- **Task objective**
Copy the entries below word for word, covering only the stretch from the line containing "Select the Life" through the line containing "Action: (890, 214)", with both of those lines included.

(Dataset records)
++++
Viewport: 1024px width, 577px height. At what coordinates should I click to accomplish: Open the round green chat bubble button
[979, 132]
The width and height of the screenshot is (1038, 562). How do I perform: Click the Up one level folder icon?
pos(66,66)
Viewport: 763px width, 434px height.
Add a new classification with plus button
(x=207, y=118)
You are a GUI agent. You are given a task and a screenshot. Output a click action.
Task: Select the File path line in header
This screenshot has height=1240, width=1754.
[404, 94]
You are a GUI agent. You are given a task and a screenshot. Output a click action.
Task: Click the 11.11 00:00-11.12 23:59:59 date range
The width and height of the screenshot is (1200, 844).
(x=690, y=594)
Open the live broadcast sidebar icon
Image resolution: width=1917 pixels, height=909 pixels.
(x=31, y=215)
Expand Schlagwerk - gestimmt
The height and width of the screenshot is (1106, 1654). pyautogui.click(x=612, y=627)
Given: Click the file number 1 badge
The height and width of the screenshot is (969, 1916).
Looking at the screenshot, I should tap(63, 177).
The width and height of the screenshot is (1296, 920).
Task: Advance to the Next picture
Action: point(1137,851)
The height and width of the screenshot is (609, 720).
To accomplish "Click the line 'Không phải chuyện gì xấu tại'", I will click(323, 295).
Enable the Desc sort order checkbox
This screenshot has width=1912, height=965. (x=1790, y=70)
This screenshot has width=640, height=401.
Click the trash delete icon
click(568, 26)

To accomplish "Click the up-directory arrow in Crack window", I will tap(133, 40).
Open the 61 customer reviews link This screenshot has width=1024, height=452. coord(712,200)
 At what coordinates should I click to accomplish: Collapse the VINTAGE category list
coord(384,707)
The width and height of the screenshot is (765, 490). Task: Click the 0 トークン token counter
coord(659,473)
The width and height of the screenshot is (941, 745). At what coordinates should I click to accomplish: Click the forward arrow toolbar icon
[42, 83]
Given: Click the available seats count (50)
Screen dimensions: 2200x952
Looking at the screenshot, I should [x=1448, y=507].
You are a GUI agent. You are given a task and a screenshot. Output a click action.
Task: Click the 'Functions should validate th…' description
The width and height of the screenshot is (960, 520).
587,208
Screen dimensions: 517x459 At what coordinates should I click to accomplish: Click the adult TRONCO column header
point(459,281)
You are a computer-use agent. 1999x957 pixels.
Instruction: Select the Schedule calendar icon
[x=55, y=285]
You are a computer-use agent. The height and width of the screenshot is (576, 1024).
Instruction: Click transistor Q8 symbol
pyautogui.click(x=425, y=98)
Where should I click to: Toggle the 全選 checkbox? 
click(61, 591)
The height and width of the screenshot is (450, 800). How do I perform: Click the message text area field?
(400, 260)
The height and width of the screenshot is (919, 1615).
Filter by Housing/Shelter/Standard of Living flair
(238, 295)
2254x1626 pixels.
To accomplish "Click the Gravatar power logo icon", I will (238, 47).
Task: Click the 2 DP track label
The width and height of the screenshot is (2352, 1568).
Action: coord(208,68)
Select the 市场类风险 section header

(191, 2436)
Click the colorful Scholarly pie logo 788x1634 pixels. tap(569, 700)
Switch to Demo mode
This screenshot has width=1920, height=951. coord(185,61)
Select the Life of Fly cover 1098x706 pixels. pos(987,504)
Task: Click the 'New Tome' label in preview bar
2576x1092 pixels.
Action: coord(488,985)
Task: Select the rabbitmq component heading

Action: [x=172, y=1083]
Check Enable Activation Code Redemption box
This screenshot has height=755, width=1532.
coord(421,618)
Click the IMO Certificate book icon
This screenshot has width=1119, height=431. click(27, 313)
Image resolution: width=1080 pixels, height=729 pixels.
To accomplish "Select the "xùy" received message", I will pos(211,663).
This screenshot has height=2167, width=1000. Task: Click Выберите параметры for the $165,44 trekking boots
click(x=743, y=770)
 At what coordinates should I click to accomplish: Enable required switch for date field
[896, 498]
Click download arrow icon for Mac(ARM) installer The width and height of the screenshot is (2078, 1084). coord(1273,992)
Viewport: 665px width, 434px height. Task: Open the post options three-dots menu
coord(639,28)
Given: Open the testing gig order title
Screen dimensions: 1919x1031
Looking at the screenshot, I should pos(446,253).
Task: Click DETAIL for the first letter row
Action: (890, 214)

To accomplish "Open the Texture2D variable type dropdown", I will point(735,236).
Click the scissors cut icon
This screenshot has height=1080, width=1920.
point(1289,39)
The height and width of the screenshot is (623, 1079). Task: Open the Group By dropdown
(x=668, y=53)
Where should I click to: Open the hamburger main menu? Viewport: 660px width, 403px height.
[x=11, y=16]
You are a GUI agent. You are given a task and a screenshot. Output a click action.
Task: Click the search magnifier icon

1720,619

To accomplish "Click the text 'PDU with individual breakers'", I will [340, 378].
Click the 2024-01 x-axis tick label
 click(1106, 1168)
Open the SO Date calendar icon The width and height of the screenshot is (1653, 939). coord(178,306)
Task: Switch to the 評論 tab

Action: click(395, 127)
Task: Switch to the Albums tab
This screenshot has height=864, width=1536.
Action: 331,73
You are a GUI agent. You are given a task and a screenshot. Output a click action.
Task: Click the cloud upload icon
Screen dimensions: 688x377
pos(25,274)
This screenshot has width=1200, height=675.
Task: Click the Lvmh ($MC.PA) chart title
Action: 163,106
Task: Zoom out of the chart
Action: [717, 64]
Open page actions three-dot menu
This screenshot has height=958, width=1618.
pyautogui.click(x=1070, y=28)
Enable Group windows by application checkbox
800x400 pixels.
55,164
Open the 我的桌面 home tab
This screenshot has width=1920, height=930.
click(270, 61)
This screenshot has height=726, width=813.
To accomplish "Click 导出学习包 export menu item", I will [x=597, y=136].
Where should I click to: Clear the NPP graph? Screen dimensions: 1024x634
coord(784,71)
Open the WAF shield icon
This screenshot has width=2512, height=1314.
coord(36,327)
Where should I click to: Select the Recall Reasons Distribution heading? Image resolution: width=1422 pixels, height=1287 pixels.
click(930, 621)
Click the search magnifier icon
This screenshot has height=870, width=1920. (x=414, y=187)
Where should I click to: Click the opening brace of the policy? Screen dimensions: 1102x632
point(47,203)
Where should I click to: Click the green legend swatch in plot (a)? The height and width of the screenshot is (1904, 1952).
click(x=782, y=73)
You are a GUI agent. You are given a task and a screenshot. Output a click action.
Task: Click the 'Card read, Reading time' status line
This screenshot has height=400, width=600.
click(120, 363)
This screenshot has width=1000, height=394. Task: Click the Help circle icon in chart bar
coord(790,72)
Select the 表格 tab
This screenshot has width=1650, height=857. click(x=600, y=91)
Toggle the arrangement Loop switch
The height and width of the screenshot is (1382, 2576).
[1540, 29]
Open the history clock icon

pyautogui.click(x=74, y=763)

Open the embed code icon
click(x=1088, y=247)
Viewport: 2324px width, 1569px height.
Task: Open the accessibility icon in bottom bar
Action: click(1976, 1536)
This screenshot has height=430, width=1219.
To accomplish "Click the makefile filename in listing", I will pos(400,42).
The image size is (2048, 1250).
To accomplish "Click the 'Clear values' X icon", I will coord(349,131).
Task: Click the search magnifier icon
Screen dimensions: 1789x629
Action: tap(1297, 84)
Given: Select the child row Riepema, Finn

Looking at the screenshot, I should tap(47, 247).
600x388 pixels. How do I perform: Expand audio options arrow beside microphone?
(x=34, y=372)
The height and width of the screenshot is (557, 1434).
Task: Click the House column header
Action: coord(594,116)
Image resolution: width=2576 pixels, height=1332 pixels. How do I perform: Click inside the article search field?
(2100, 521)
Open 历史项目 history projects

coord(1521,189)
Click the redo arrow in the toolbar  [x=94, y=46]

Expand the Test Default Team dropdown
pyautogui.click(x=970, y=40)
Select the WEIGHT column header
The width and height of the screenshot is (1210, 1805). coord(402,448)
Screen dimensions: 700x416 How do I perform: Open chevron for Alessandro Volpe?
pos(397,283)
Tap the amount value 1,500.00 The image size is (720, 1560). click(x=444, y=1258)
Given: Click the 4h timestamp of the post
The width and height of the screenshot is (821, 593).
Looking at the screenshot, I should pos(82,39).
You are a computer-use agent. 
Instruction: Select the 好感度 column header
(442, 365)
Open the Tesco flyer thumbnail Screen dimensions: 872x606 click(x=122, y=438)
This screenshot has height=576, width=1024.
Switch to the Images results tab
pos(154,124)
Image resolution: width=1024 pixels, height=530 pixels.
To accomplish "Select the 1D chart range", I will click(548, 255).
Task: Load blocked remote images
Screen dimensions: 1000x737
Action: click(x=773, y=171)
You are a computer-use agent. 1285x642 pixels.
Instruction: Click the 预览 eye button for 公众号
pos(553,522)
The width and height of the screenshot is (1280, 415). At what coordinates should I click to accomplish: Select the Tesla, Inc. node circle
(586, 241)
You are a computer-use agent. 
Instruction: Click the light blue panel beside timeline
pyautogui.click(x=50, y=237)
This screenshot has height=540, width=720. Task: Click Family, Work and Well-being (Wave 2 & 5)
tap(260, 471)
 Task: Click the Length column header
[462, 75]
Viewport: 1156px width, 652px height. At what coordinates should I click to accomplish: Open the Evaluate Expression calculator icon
++++
- **Complete response**
Select the Life of Fly cover 1098x706 pixels. pos(987,504)
Task: Click the 'New Tome' label in preview bar
2576x1092 pixels.
Action: coord(488,985)
Task: Select the rabbitmq component heading

Action: [x=172, y=1083]
Check Enable Activation Code Redemption box
This screenshot has height=755, width=1532.
coord(421,618)
Click the IMO Certificate book icon
This screenshot has width=1119, height=431. click(27, 313)
Image resolution: width=1080 pixels, height=729 pixels.
To accomplish "Select the "xùy" received message", I will pos(211,663).
This screenshot has height=2167, width=1000. Task: Click Выберите параметры for the $165,44 trekking boots
click(x=743, y=770)
 At what coordinates should I click to accomplish: Enable required switch for date field
[896, 498]
Click download arrow icon for Mac(ARM) installer The width and height of the screenshot is (2078, 1084). coord(1273,992)
Viewport: 665px width, 434px height. Task: Open the post options three-dots menu
coord(639,28)
Given: Open the testing gig order title
Screen dimensions: 1919x1031
Looking at the screenshot, I should pos(446,253).
Task: Click DETAIL for the first letter row
Action: (890, 214)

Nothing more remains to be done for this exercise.